According to its public disclosures, over time the Hartford fund did manage to sell a few million shares of WeWork. The fund’s portfolio managers no doubt worried about what would happen in the event of a market downturn or other problems in the portfolio. “It doesn’t take a rocket scientist to realize these are early-stage growth companies and priced infrequently,” says Lucas, adding that if the portfolio runs into difficulty for any reason, the private portion can be an added problem.

When private securities can be sold, investors say the effort usually entails a massive discount, so mutual funds typically prefer selling publicly traded stock instead. “Investors can be fickle and may not stick around when the fund is going through a rough spell,” Morningstar associate director Katie Reichart wrote in 2018. “Managers can be forced to sell publicly traded stocks they may have preferred to keep.”

Therefore, she says, illiquid holdings “can drive more of the fund’s performance than perhaps was initially intended.” As an example she cites the Morgan Stanley Institutional Mid Cap Growth fund. When it was faced with a “rough patch” between 2014 and 2016, she wrote, “investors yanked billions of dollars from the fund. As a result, its once reasonably sized stake in private companies ballooned to 9 percent of assets by mid-2016.”

No doubt the Hartford fund was hoping WeWork’s IPO would provide an exit. Even if the IPO debut “wasn’t the greatest,” suggests Lucas, “they could have gotten out at a market-beating gain” given the cost of their initial investment. Now that the IPO has been postponed indefinitely and SoftBank is shoring up the company with more loans, Hartford could end up with losses on its remaining WeWork stake. According to calculations from its SEC disclosures, the fund paid close to $16.65 per share for its original stake.

Certainly, WeWork is now worth far less than the $37.80 per share Hartford accorded it at the end of September, given that its value has sunk from $47 billion in January to about $8 billion. Some critics — including seasoned real estate investor and Pershing Square Capital CEO Bill Ackman — even predict it will go bankrupt.
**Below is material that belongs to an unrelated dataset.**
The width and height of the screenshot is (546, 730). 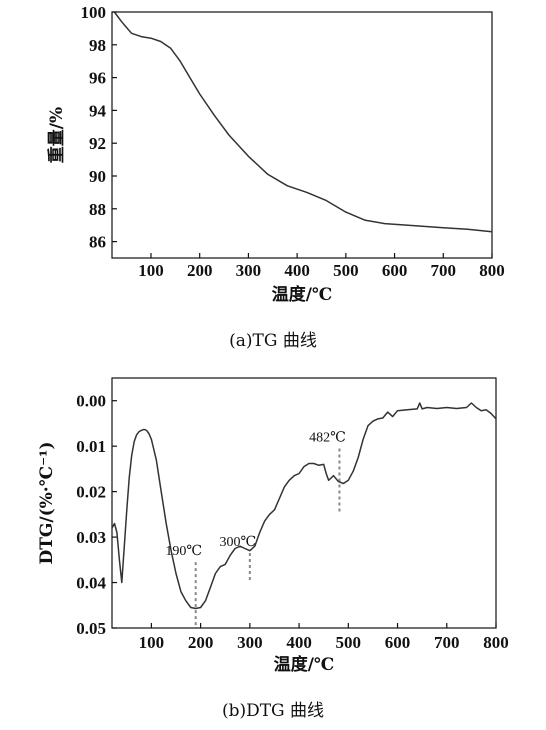 I want to click on chart-0-xtick-label-2: 300, so click(x=249, y=270).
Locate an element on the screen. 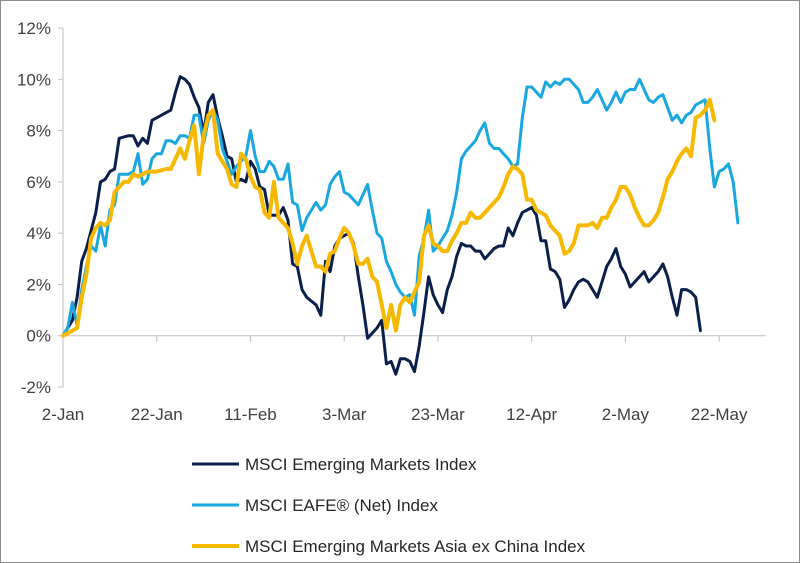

At the end of October, Hartford Capital Appreciation wrote down its WeWork stake to $18.65 million, or $14.55 per share — more than 12 percent less than what it had paid for it in 2014.

The fund also is about $1 billion lighter in assets than when Wellington announced Stahl’s retirement in August 2018, when it held $8 billion. And as it turns out, those big investments in unicorns haven’t always helped it beat its benchmark index, the Russell 3000, either.

Despite its wildly optimistic valuation of WeWork, the Hartford Capital Appreciation Fund over the past five years has underperformed the Russell 3000 by 172 basis points on a total return annualized basis, according to Morningstar, which gives it a “neutral” rating. This year the fund slightly trails both the S&P 500 and the Russell.